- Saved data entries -
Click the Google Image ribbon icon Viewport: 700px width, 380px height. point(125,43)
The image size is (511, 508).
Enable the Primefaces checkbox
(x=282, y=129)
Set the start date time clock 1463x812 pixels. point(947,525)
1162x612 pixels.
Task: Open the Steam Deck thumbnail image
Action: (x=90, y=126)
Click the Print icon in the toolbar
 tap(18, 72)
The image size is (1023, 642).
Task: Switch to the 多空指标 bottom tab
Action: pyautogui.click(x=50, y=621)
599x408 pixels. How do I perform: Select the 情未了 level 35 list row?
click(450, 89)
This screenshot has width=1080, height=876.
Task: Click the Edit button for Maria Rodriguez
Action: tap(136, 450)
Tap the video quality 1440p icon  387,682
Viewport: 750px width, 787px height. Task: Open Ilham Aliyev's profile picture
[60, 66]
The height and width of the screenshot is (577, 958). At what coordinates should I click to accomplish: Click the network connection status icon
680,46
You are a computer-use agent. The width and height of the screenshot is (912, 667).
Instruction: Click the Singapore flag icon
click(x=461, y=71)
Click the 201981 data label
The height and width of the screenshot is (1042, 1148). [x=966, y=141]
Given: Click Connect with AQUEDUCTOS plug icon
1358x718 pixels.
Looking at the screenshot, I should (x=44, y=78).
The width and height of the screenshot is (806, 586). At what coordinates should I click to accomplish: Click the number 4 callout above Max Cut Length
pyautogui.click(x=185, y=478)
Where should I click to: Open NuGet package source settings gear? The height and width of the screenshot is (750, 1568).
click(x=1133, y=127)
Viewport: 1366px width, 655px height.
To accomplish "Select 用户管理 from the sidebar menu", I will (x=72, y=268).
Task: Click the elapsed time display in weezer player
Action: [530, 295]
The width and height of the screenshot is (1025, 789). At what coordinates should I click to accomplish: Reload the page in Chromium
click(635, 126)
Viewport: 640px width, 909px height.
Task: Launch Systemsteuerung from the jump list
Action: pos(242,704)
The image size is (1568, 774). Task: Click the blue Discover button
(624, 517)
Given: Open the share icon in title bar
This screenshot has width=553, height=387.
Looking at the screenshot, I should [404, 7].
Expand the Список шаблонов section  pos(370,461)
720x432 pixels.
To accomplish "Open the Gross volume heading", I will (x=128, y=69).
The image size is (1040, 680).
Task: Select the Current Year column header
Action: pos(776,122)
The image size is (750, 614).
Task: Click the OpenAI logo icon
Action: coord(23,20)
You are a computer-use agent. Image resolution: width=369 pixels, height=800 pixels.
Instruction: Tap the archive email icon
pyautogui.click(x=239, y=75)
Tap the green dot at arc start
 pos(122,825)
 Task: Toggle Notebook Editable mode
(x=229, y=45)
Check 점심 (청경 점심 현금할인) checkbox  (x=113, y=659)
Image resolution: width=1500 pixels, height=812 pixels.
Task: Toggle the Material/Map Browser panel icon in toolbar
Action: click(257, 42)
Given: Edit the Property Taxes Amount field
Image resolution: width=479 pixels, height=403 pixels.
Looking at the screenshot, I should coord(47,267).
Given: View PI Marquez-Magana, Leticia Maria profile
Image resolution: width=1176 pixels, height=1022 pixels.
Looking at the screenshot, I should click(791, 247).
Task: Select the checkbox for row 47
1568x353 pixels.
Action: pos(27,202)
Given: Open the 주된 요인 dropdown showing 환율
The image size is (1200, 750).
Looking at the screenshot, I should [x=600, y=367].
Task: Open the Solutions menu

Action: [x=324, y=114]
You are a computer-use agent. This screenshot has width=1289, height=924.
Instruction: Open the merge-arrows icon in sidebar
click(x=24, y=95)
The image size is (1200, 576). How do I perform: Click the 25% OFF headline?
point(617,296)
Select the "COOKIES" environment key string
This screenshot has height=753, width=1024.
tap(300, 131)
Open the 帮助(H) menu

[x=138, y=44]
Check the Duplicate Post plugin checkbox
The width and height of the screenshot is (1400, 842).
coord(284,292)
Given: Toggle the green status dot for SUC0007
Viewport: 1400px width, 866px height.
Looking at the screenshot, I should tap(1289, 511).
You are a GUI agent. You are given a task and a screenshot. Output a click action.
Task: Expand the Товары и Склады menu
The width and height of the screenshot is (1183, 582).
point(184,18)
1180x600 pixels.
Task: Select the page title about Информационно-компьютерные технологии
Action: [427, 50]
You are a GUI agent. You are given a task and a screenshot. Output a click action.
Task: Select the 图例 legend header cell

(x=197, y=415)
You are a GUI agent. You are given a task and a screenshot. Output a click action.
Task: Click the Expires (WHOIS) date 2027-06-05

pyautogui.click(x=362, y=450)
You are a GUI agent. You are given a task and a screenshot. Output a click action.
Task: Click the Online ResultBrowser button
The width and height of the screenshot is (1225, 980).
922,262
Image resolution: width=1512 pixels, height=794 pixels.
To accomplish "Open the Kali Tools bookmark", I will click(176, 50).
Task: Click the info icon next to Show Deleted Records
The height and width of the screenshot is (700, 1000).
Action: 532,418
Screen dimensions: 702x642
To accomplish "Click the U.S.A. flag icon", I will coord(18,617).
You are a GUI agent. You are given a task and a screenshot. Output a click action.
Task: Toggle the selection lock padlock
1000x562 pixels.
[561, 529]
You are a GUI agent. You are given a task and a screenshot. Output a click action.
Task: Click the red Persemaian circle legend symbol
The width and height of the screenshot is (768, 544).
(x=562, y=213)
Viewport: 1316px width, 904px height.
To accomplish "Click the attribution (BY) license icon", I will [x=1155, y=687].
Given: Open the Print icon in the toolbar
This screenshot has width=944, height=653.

- WHAT THE TASK REQUIRES -
Retype every entry, keeping each character as it was.

- ANSWER -
Click the Google Image ribbon icon Viewport: 700px width, 380px height. point(125,43)
The image size is (511, 508).
Enable the Primefaces checkbox
(x=282, y=129)
Set the start date time clock 1463x812 pixels. point(947,525)
1162x612 pixels.
Task: Open the Steam Deck thumbnail image
Action: (x=90, y=126)
Click the Print icon in the toolbar
 tap(18, 72)
The image size is (1023, 642).
Task: Switch to the 多空指标 bottom tab
Action: pyautogui.click(x=50, y=621)
599x408 pixels. How do I perform: Select the 情未了 level 35 list row?
click(450, 89)
This screenshot has width=1080, height=876.
Task: Click the Edit button for Maria Rodriguez
Action: tap(136, 450)
Tap the video quality 1440p icon  387,682
Viewport: 750px width, 787px height. Task: Open Ilham Aliyev's profile picture
[60, 66]
The height and width of the screenshot is (577, 958). At what coordinates should I click to accomplish: Click the network connection status icon
680,46
You are a computer-use agent. The width and height of the screenshot is (912, 667).
Instruction: Click the Singapore flag icon
click(x=461, y=71)
Click the 201981 data label
The height and width of the screenshot is (1042, 1148). [x=966, y=141]
Given: Click Connect with AQUEDUCTOS plug icon
1358x718 pixels.
Looking at the screenshot, I should (x=44, y=78).
The width and height of the screenshot is (806, 586). At what coordinates should I click to accomplish: Click the number 4 callout above Max Cut Length
pyautogui.click(x=185, y=478)
Where should I click to: Open NuGet package source settings gear? The height and width of the screenshot is (750, 1568).
click(x=1133, y=127)
Viewport: 1366px width, 655px height.
To accomplish "Select 用户管理 from the sidebar menu", I will (x=72, y=268).
Task: Click the elapsed time display in weezer player
Action: [530, 295]
The width and height of the screenshot is (1025, 789). At what coordinates should I click to accomplish: Reload the page in Chromium
click(635, 126)
Viewport: 640px width, 909px height.
Task: Launch Systemsteuerung from the jump list
Action: pos(242,704)
The image size is (1568, 774). Task: Click the blue Discover button
(624, 517)
Given: Open the share icon in title bar
This screenshot has width=553, height=387.
Looking at the screenshot, I should [404, 7].
Expand the Список шаблонов section  pos(370,461)
720x432 pixels.
To accomplish "Open the Gross volume heading", I will (x=128, y=69).
The image size is (1040, 680).
Task: Select the Current Year column header
Action: pos(776,122)
The image size is (750, 614).
Task: Click the OpenAI logo icon
Action: coord(23,20)
You are a computer-use agent. Image resolution: width=369 pixels, height=800 pixels.
Instruction: Tap the archive email icon
pyautogui.click(x=239, y=75)
Tap the green dot at arc start
 pos(122,825)
 Task: Toggle Notebook Editable mode
(x=229, y=45)
Check 점심 (청경 점심 현금할인) checkbox  (x=113, y=659)
Image resolution: width=1500 pixels, height=812 pixels.
Task: Toggle the Material/Map Browser panel icon in toolbar
Action: click(257, 42)
Given: Edit the Property Taxes Amount field
Image resolution: width=479 pixels, height=403 pixels.
Looking at the screenshot, I should coord(47,267).
Given: View PI Marquez-Magana, Leticia Maria profile
Image resolution: width=1176 pixels, height=1022 pixels.
Looking at the screenshot, I should click(791, 247).
Task: Select the checkbox for row 47
1568x353 pixels.
Action: pos(27,202)
Given: Open the 주된 요인 dropdown showing 환율
The image size is (1200, 750).
Looking at the screenshot, I should [x=600, y=367].
Task: Open the Solutions menu

Action: [x=324, y=114]
You are a computer-use agent. This screenshot has width=1289, height=924.
Instruction: Open the merge-arrows icon in sidebar
click(x=24, y=95)
The image size is (1200, 576). How do I perform: Click the 25% OFF headline?
point(617,296)
Select the "COOKIES" environment key string
This screenshot has height=753, width=1024.
tap(300, 131)
Open the 帮助(H) menu

[x=138, y=44]
Check the Duplicate Post plugin checkbox
The width and height of the screenshot is (1400, 842).
coord(284,292)
Given: Toggle the green status dot for SUC0007
Viewport: 1400px width, 866px height.
Looking at the screenshot, I should tap(1289, 511).
You are a GUI agent. You are given a task and a screenshot. Output a click action.
Task: Expand the Товары и Склады menu
The width and height of the screenshot is (1183, 582).
point(184,18)
1180x600 pixels.
Task: Select the page title about Информационно-компьютерные технологии
Action: [427, 50]
You are a GUI agent. You are given a task and a screenshot. Output a click action.
Task: Select the 图例 legend header cell

(x=197, y=415)
You are a GUI agent. You are given a task and a screenshot. Output a click action.
Task: Click the Expires (WHOIS) date 2027-06-05

pyautogui.click(x=362, y=450)
You are a GUI agent. You are given a task and a screenshot. Output a click action.
Task: Click the Online ResultBrowser button
The width and height of the screenshot is (1225, 980).
922,262
Image resolution: width=1512 pixels, height=794 pixels.
To accomplish "Open the Kali Tools bookmark", I will click(176, 50).
Task: Click the info icon next to Show Deleted Records
The height and width of the screenshot is (700, 1000).
Action: 532,418
Screen dimensions: 702x642
To accomplish "Click the U.S.A. flag icon", I will coord(18,617).
You are a GUI agent. You are given a task and a screenshot. Output a click action.
Task: Toggle the selection lock padlock
1000x562 pixels.
[561, 529]
You are a GUI agent. You are given a task and a screenshot. Output a click action.
Task: Click the red Persemaian circle legend symbol
The width and height of the screenshot is (768, 544).
(x=562, y=213)
Viewport: 1316px width, 904px height.
To accomplish "Click the attribution (BY) license icon", I will [x=1155, y=687].
Given: Open the Print icon in the toolbar
This screenshot has width=944, height=653.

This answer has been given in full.